Un grand silence et un grand calme. Un grand silence parce que le Roi dort... Dieu s'est endormi dans la chair, et il réveille ceux qui étaient dans les enfers" (Homélie pour le Samedi Saint, PG 43, 439). Dans le Credo, nous professons que Jésus Christ "a été crucifié sous Ponce Pilate, est mort et a été enseveli, est descendu aux enfers. Le troisième jour est ressuscité des morts".
Chers frères et sœurs, à notre époque, en particulier après avoir traversé le siècle dernier, l'humanité est devenue particulièrement sensible au mystère du Samedi Saint.
Dieu caché fait partie de la spiritualité de l'homme contemporain, de façon existentielle, presque inconsciente, comme un vide dans le cœur qui s'est élargi toujours plus. Vers la fin du xix siècle, Nietzsche écrivait: "Dieu est mort! Et c'est nous qui l'avons tué!".
Cette célèbre expression est, si nous regardons bien, prise presque à la lettre par la tradition chrétienne, nous la répétons souvent dans la Via Crucis, peut-être sans nous rendre pleinement compte de ce que nous disons. Après les deux guerres mondiales, les lager et les goulag, Hiroshima et Nagasaki, notre époque est devenue dans une mesure toujours plus grande un Samedi Saint: l'obscurité de ce jour interpelle tous ceux qui s'interrogent sur la vie, et de façon particulière nous interpelle, nous croyants. Nous aussi nous avons affaire avec cette obscurité.

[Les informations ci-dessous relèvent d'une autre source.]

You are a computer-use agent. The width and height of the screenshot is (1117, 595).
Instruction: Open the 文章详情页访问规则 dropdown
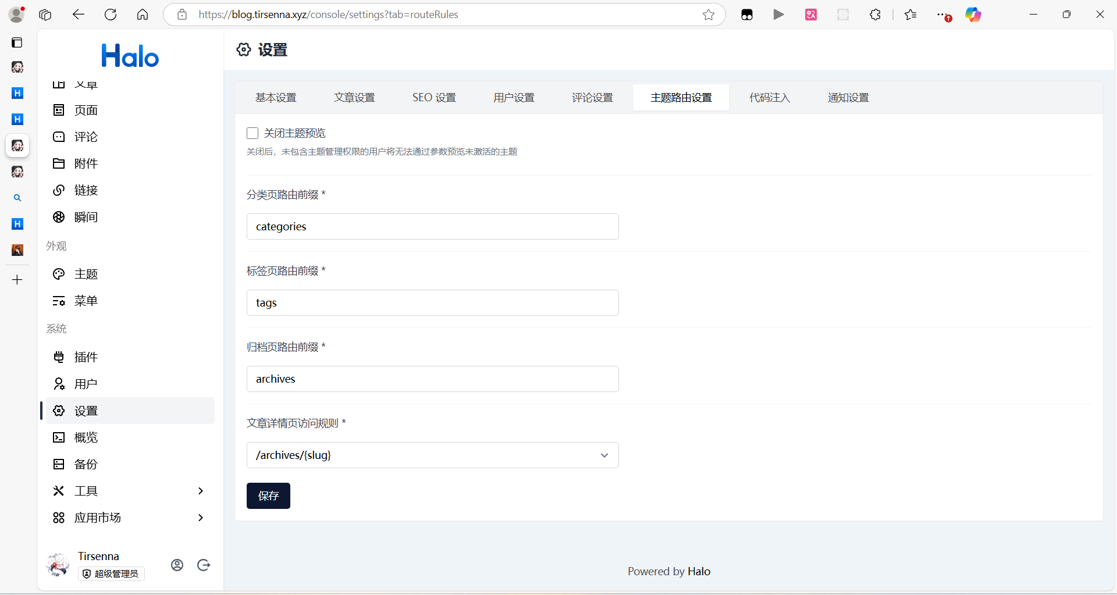point(432,455)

Et toutefois, la mort du Fils de Dieu, de Jésus de Nazareth a un aspect opposé, totalement positif, source de réconfort et d'espérance. Et cela me fait penser au fait que le Saint-Suaire se présente comme un document "photographique", doté d'un "positif" et d'un "négatif". Et en effet, c'est précisément le cas: le mystère le plus obscur de la foi est dans le même temps le signe le plus lumineux d'une espérance qui ne connaît pas de limite. Le Samedi Saint est une "terre qui n'appartient à personne" entre la mort et la résurrection, mais dans cette "terre qui n'appartient à personne" est entré l'Un, l'Unique qui l'a traversée avec les signes de sa Passion pour l'homme: "Passio Christi. Passio hominis". Et le Saint-Suaire nous parle exactement de ce moment, il témoigne précisément de l'intervalle unique et qu'on ne peut répéter dans l'histoire de l'humanité et de l'univers, dans lequel Dieu, dans Jésus Christ, a partagé non seulement notre mort, mais également le fait que nous demeurions dans la mort. La solidarité la plus radicale.
Dans ce "temps-au-delà-du temps", Jésus Christ "est descendu aux enfers".

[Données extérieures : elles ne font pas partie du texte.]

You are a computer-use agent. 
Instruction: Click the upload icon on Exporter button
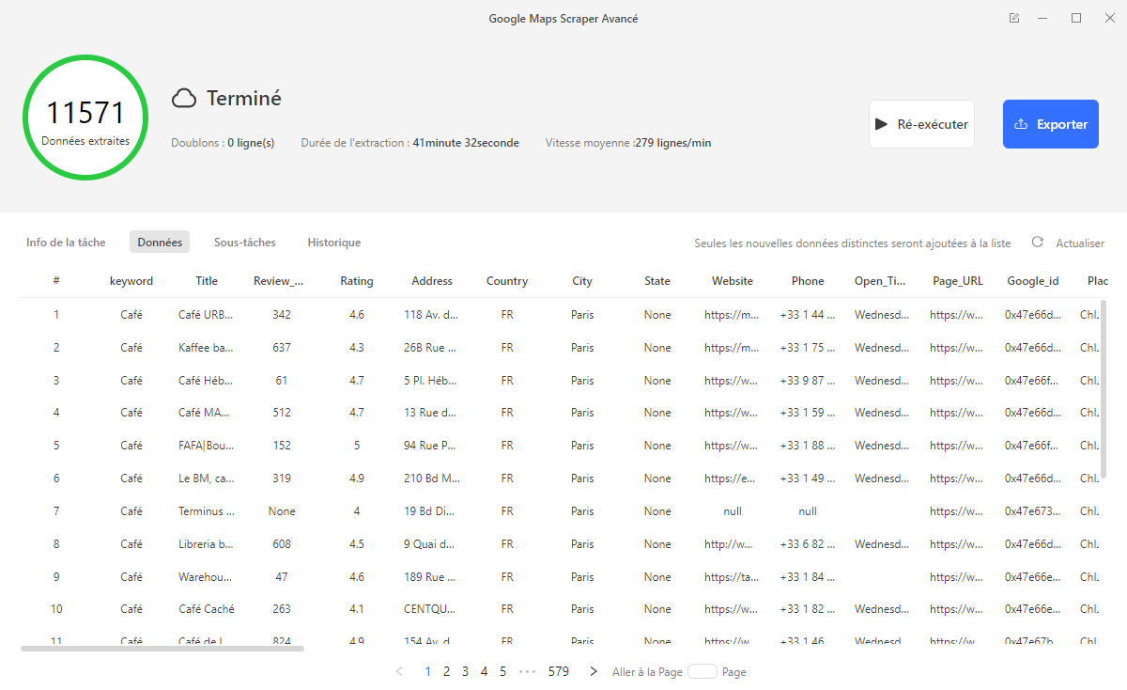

Que signifie cette expression?
Elle signifie que Dieu, s'étant fait homme, est arrivé au point d'entrer dans la solitude extrême et absolue de l'homme, où n'arrive aucun rayon d'amour, où règne l'abandon total sans aucune parole de réconfort: "les enfers".

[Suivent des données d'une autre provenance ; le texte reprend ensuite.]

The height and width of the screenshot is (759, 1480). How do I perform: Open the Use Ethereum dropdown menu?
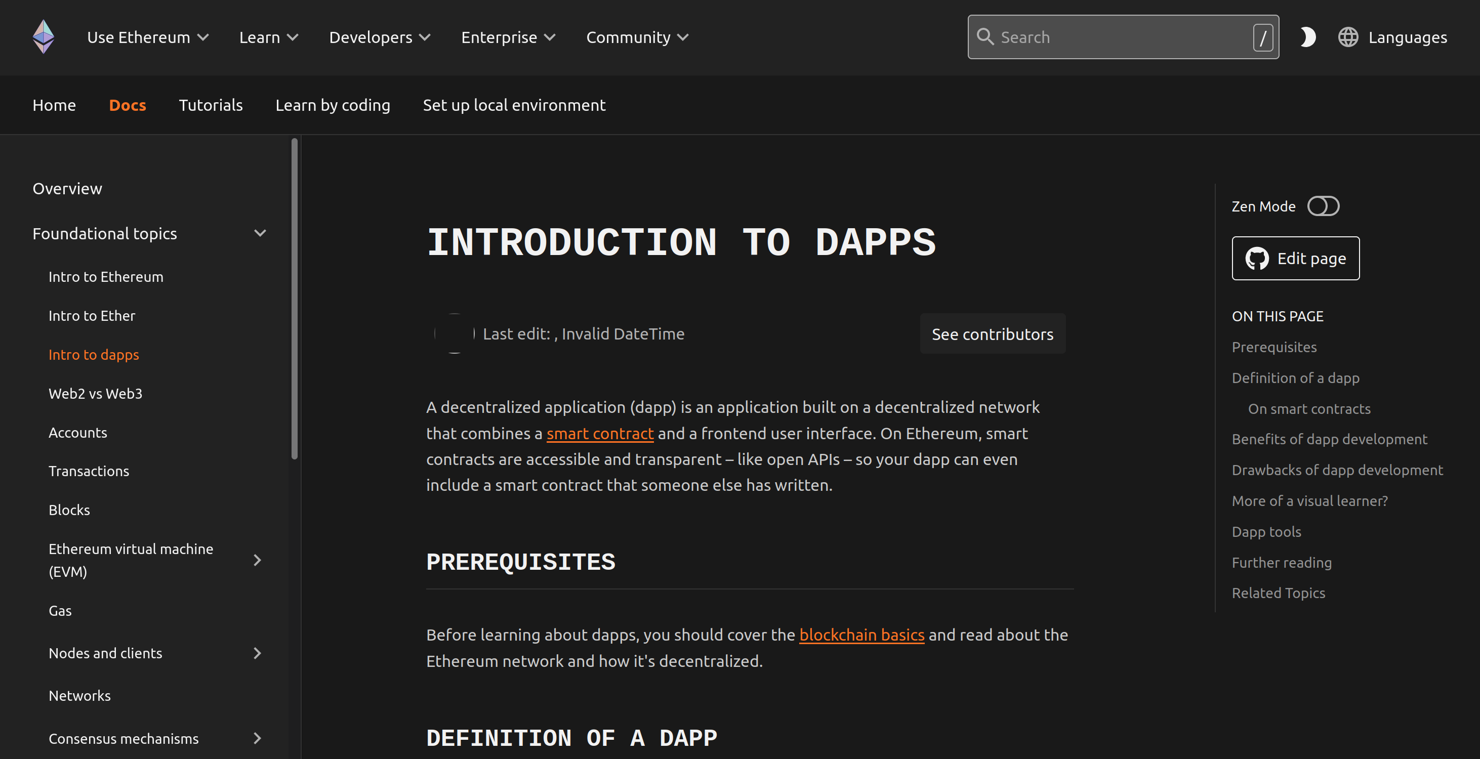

Jésus Christ, demeurant dans la mort, a franchi la porte de cette ultime solitude pour nous guider également à la franchir avec Lui. Nous avons tous parfois ressenti une terrible sensation d'abandon, et ce qui nous fait le plus peur dans la mort, est précisément cela, comme des enfants, nous avons peur de rester seuls dans l'obscurité, et seule la présence d'une personne qui nous aime peut nous rassurer.
Voilà, c'est précisément ce qui est arrivé le jour du Samedi Saint: dans le royaume de la mort a retenti la voix de Dieu.
L'impensable a eu lieu: c'est-à-dire que l'Amour a pénétré "dans les enfers": dans l'obscurité extrême de la solitude humaine la plus absolue également, nous pouvons écouter une voix qui nous appelle et trouver une main qui nous prend et nous conduit au dehors. L'être humain vit pour le fait qu'il est aimé et qu'il peut aimer; et si dans l'espace de la mort également, a pénétré l'amour, alors là aussi est arrivée la vie. A l'heure de la solitude extrême, nous ne serons jamais seuls: "Passio Christi. Passio hominis".
Tel est le mystère du Samedi Saint!
Précisément de là, de l'obscurité de la mort du Fils de Dieu est apparue la lumière d'une espérance nouvelle: la lumière de la Résurrection.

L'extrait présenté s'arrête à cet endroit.